Data under study:
=== Begin Enclosure ===
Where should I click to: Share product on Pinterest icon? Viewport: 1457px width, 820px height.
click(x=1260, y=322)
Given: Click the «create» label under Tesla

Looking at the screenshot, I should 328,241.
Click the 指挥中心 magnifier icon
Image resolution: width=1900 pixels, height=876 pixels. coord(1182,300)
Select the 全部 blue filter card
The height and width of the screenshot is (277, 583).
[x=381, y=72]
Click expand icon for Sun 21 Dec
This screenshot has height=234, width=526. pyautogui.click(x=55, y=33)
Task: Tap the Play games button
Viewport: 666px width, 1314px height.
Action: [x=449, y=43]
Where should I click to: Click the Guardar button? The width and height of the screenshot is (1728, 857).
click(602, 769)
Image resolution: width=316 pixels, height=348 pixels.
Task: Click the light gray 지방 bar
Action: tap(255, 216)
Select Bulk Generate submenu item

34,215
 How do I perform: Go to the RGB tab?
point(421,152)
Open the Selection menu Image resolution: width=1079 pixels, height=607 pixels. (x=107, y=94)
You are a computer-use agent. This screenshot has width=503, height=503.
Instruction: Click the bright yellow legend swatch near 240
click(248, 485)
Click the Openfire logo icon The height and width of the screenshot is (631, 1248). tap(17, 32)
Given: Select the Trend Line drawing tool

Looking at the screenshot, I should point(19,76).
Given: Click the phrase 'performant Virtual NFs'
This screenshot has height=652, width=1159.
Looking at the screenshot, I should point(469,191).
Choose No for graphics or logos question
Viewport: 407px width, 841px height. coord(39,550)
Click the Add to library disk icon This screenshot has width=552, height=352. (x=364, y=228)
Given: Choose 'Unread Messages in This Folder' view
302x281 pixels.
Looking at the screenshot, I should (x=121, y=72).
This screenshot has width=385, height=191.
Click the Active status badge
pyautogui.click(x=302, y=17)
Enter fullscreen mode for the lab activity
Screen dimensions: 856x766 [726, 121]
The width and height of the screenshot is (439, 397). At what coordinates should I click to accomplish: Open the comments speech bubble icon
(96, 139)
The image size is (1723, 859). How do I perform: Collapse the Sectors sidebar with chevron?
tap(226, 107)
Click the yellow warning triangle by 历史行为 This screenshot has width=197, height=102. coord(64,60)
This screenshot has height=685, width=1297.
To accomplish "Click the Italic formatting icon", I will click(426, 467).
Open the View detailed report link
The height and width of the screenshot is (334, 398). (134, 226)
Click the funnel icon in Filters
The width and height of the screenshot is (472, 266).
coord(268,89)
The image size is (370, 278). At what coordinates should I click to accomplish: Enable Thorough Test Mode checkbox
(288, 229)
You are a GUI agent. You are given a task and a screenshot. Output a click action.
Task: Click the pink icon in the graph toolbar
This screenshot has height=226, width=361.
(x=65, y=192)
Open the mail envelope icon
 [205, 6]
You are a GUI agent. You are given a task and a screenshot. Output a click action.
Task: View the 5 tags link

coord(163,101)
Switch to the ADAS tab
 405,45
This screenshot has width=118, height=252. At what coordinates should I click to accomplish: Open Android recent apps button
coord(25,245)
=== End Enclosure ===
Action item: Please write out, exactly as they appear, only the lines from the one holding "This screenshot has height=226, width=361." through the end of the data.

The answer:
This screenshot has height=226, width=361.
(x=65, y=192)
Open the mail envelope icon
 [205, 6]
You are a GUI agent. You are given a task and a screenshot. Output a click action.
Task: View the 5 tags link

coord(163,101)
Switch to the ADAS tab
 405,45
This screenshot has width=118, height=252. At what coordinates should I click to accomplish: Open Android recent apps button
coord(25,245)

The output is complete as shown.